IT Management

Risk and Controls

For every identified risk, your company is expected to choose one or more strategies:

-        Accept it

-        Transfer it to someone else

-        Mitigate it by preventing it, detecting it if it happens, and reducing its impact if it happens.

Once the company picks a strategy, corresponding controls are designed and implemented:

-        Preventive controls are designed to prevent a problem from occurring. They might include requiring approval for all purchase orders over a certain dollar threshold, or the use of passwords to gain access to networks, systems, and data.

-        Detective controls uncover problems after they’ve occurred. They include reviews, reconciliations, and certain types of analysis.

-        Corrective controls either solve a problem (so it isn’t a problem anymore) or reduce the impact.

Hierarchy of Controls

Not all controls are created equal. For instance, if you don’t bother with virus protection, it won’t matter how many controls you’ve put on at the application level. Eventually, your data is bound to get infected. Forget to put a lock on your front door, and it won’t matter that you’ve trained your employees to put their paperwork out of sight. To help companies understand how controls build on each other, the big auditing firms have established the following hierarchy of controls (1 being at the top, 5 at the bottom):

  1. Manual process controls
  2. Application controls
  3. Database controls
  4. Operating system/infrastructure controls
  5. General IT and operations controls.

General IT and operations controls include areas such as physical security, electronic security, and data access management. Without effective general controls, all other efforts to ensure data integrity could be rendered worthless. Operating system and infrastructure controls include efforts such as network firewalls and virus protection. Unless these are in place, databases could be violated. Likewise, database controls are required to ensure application security and to complement application-specific controls. Typically, controls over manual processes rely upon the effectiveness of controls at all the supporting hierarchy levels.

Your Contribution

Database controls support most process and application controls, including those that touch financial data. They’ll be included in your company’s SOX preparation and documentation efforts. Who will assess your database-related risk and design your database controls?

You need to ask: Does your company’s internal SOX preparation group know your data management environment as well as you? How about any external consultants your company has hired? If others are intimately familiar with your databases and data management environment, then you and your department are probably in good shape.

However, if this isn’t the case, you can bring value to your company’s SOX compliance efforts. Your work could affect the outcome of your audit, your company stock price, and the possibility of CEO/CFO fines and jail time.

You may be in a position to assist with SOX documentation. This could include helping develop system documentation or process flows, choosing risk management approaches, developing controls documentation, or recording roles and responsibilities. You may be able to help prove that control activities are happening. You may be asked to contribute to governance and stewardship records, activity logs, audit trails, or controls tests.
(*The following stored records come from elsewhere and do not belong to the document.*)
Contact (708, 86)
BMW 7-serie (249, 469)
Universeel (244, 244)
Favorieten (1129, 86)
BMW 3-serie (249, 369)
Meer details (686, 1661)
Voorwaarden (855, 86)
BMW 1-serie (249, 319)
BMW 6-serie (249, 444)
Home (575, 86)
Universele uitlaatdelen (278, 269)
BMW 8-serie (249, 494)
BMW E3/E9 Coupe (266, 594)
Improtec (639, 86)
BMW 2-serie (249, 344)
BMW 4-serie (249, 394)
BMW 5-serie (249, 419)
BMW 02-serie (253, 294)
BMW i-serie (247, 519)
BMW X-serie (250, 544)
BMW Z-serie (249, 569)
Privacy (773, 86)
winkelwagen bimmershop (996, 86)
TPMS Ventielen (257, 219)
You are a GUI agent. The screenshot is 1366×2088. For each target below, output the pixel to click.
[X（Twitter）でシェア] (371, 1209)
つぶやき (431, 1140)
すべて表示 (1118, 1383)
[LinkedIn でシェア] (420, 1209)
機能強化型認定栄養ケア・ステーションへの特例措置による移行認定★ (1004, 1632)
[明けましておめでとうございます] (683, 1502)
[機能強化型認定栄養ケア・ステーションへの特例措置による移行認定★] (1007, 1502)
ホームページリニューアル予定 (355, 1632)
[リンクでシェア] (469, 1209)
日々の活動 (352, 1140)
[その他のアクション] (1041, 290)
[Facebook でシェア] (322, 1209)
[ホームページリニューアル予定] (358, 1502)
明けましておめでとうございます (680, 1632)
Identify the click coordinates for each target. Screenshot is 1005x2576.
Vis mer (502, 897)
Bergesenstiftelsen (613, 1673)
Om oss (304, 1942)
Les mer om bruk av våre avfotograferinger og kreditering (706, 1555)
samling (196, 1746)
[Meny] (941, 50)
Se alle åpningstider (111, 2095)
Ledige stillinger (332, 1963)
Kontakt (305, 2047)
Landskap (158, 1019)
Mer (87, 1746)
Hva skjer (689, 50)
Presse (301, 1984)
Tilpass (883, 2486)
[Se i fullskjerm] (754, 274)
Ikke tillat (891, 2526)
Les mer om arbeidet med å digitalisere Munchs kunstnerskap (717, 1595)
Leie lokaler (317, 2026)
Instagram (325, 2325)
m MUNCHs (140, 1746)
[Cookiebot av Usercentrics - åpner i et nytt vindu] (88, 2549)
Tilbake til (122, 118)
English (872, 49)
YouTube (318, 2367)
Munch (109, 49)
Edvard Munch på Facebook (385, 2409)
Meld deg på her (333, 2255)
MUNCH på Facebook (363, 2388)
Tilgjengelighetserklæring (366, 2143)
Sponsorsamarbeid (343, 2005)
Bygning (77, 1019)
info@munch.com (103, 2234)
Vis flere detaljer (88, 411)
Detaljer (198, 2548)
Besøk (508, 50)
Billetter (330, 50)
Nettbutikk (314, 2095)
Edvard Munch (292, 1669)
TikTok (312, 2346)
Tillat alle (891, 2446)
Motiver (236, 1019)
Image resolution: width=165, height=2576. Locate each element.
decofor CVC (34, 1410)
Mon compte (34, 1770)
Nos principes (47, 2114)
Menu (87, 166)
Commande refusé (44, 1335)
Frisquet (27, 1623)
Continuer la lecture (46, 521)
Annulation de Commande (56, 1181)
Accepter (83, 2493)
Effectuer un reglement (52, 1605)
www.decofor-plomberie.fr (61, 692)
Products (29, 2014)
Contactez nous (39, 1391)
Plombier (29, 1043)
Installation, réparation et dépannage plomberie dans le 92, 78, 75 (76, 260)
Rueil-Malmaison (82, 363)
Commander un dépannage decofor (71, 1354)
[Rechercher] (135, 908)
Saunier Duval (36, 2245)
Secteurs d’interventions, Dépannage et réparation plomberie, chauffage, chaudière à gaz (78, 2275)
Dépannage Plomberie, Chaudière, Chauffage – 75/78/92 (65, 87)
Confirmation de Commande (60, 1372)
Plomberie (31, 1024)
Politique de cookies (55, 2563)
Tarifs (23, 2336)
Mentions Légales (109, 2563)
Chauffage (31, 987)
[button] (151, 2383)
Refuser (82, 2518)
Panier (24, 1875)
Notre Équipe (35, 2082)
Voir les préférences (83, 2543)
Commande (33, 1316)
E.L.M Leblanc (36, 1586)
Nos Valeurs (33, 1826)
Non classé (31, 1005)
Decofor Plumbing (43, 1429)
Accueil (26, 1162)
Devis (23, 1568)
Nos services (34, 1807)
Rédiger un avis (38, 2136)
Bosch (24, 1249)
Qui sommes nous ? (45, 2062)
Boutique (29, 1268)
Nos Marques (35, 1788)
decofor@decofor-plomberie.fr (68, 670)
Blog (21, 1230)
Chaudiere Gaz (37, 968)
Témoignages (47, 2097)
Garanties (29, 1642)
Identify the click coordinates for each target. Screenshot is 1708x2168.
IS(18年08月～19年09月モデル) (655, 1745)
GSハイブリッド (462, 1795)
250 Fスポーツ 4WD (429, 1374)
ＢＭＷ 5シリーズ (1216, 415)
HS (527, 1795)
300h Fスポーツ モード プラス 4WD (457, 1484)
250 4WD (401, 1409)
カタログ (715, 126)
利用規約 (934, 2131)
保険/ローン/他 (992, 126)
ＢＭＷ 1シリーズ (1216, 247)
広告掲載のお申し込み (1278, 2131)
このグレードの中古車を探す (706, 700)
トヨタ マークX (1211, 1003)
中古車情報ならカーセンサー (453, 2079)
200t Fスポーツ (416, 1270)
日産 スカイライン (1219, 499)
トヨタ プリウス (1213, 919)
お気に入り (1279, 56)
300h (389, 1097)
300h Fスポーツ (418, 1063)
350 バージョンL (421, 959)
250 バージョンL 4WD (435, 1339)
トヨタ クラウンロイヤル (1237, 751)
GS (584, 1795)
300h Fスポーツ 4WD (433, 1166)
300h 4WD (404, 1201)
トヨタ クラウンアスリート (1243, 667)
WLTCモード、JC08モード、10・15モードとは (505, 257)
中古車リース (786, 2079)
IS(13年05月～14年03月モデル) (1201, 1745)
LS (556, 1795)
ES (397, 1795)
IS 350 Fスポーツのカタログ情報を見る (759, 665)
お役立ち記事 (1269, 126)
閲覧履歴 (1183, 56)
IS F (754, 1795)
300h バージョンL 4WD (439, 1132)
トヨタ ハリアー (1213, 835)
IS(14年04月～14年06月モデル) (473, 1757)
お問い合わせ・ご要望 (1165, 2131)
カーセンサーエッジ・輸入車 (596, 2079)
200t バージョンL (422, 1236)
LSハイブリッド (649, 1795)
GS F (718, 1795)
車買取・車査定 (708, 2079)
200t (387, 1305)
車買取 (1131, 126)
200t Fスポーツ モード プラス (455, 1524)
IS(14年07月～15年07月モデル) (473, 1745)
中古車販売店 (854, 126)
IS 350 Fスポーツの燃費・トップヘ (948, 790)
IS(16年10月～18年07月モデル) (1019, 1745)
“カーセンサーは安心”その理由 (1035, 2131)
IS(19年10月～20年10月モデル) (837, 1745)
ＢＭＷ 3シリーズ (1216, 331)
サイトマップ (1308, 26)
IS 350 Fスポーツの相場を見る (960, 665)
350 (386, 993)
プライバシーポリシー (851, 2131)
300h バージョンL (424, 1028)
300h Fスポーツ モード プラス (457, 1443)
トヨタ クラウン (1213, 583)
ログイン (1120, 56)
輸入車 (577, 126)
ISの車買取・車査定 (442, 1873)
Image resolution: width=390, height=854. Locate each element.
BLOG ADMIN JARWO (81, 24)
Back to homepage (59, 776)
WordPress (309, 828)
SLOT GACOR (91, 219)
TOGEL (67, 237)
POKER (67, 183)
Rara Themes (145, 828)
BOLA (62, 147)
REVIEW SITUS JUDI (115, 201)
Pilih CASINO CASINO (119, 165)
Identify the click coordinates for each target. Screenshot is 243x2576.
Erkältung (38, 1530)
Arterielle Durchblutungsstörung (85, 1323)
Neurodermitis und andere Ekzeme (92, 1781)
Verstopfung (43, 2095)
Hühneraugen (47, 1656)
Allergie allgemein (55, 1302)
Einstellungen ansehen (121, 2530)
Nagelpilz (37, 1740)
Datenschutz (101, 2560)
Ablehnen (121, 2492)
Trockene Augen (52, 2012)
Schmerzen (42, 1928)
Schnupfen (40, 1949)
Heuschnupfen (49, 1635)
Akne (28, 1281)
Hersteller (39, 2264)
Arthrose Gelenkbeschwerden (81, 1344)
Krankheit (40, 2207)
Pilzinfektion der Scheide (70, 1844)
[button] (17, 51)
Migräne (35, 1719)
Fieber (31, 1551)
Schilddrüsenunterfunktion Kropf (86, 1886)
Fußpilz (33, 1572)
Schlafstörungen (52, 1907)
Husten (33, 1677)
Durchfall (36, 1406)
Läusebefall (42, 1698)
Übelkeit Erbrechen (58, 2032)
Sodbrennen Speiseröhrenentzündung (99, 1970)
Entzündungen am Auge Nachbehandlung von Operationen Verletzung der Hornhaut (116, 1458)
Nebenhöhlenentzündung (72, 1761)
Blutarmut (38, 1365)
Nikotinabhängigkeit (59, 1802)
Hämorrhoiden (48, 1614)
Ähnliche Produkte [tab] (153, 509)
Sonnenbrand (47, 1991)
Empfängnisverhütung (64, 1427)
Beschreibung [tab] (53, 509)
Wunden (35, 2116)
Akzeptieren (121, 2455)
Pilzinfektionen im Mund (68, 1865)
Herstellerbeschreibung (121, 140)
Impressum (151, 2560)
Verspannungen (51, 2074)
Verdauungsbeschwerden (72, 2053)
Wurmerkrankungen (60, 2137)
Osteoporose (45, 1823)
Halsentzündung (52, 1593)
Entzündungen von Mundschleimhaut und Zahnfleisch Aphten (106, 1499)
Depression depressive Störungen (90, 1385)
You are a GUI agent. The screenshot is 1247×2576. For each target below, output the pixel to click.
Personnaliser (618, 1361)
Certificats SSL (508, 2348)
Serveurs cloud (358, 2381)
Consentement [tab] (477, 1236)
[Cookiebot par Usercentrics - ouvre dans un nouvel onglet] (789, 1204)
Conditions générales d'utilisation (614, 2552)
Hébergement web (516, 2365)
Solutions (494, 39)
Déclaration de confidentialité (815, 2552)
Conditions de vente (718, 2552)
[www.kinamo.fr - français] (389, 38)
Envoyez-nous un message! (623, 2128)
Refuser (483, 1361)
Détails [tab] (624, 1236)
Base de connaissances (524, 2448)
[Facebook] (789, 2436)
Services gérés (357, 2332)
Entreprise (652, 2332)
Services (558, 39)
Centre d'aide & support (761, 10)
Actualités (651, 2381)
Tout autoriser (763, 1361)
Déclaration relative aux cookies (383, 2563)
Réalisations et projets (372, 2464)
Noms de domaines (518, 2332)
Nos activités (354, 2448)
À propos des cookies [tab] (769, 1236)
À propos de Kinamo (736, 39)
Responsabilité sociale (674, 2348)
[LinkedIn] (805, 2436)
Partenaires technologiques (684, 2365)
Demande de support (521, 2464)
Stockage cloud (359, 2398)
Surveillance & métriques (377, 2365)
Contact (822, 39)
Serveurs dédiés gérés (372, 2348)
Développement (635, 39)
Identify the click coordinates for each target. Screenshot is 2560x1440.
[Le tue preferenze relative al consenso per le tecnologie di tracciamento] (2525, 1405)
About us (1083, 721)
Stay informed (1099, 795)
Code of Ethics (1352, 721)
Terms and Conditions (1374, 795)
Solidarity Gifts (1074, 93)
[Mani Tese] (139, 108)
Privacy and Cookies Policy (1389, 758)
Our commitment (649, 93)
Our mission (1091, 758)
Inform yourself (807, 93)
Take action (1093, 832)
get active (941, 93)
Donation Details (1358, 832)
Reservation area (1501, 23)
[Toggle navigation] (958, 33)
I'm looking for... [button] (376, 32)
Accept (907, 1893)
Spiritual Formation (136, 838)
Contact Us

Opportunities for Your Department

Becoming involved in your company’s SOX preparation efforts could also generate opportunities for your department. A common problem auditors find is a lack of “segregation of duties.” This principle states that any financial process that contains the potential for abuse should be separated into distinct steps assigned to different users. This segregation, or separation, of duties ensures that no individual acting alone can compromise the security of the financial data. The reasoning is sound: It’s a deterrent to certain types of internal fraud and collusion if a single individual isn’t allowed to perform both those tasks that could contribute to fraud and also those that could cover it up.

But what if you have single-person coverage of key mainframe databases? Short of hiring extra staff, what can you do to achieve compliance? One answer is to automate tasks where possible. That way, when you have pairs of tasks that fall under segregation of duties requirements, at least one of the pair can be handled by someone other than your mainframe expert.

Often, productivity tools include the ability to automate steps. You may be able to justify the purchase of productivity tools if they enable segregation of duties. You may also be able to justify upgrades to tools if they enable audit trails.